In a copy of Iger’s company-wide memo obtained by Collider, the returning CEO roughly outlined his ambitions for reorganization, which include moving away from data-driven decision-making and handing more control over to creatives. “I’ve asked Dana Walden, Alan Bergman, Jimmy Pitaro, and Christine McCarthy to work together on the design of a new structure that puts more decision-making back in the hands of our creative teams and rationalizes costs, and this will necessitate a reorganization of Disney Media & Entertainment Distribution,” the memo read, in part.

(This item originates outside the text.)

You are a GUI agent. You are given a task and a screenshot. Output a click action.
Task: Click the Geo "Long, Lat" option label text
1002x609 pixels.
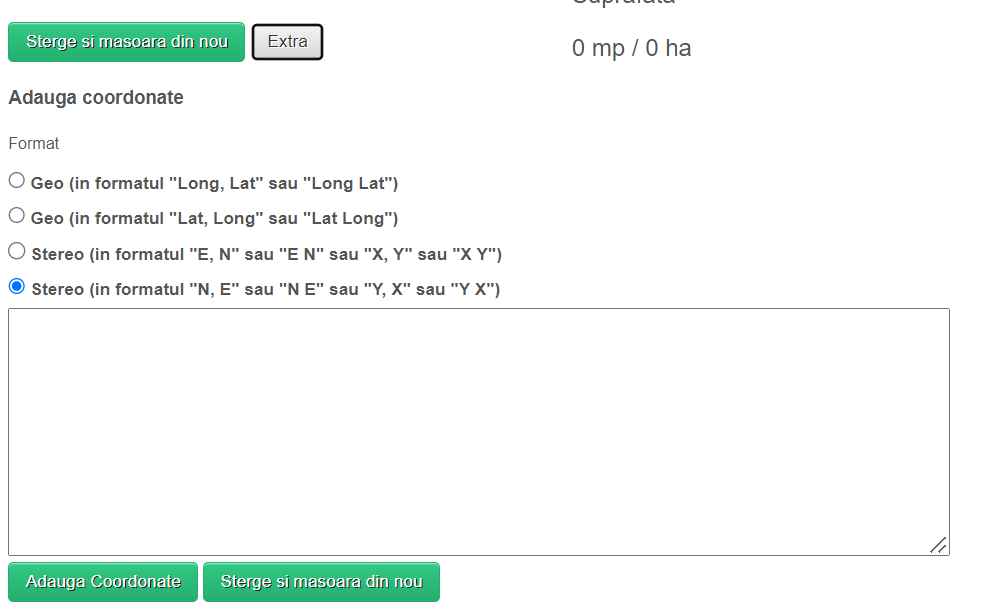point(215,184)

Iger’s style of management is a 180 from the cost-cutting of the Chapek era. Chapek’s focus on budget cuts, layoffs, and distribution earned him disparaging nicknames such as “Cheap-ek” (via Disney Dining). But his austere measures did more than sow discontent. The ousted CEO’s creation of a new distribution arm to place content resulted in many projects skipping a theatrical release in favor of direct-to-streaming and is largely seen as a failure. As reported by The Wall Street Journal, Disney investors and executives lost faith in Chapek following a troubling earnings report in November which revealed a $1.47 billion loss on streaming. The next day, Disney stock plummeted 13%, signaling investor skepticism.
Already, both the market and entertainment industry are reacting positively to Iger’s return. Disney stock rose in the wake of the announcement, closing up at more than 6% on Monday (via CNBC). Meanwhile, The Atlantic ran a column hoping to see Iger save Disney from “the streaming death spiral.” To Chapek’s credit, he was successful in navigating the company through the worst of the pandemic, but it’s clear that at this stage, he has few cheerleaders left in his corner.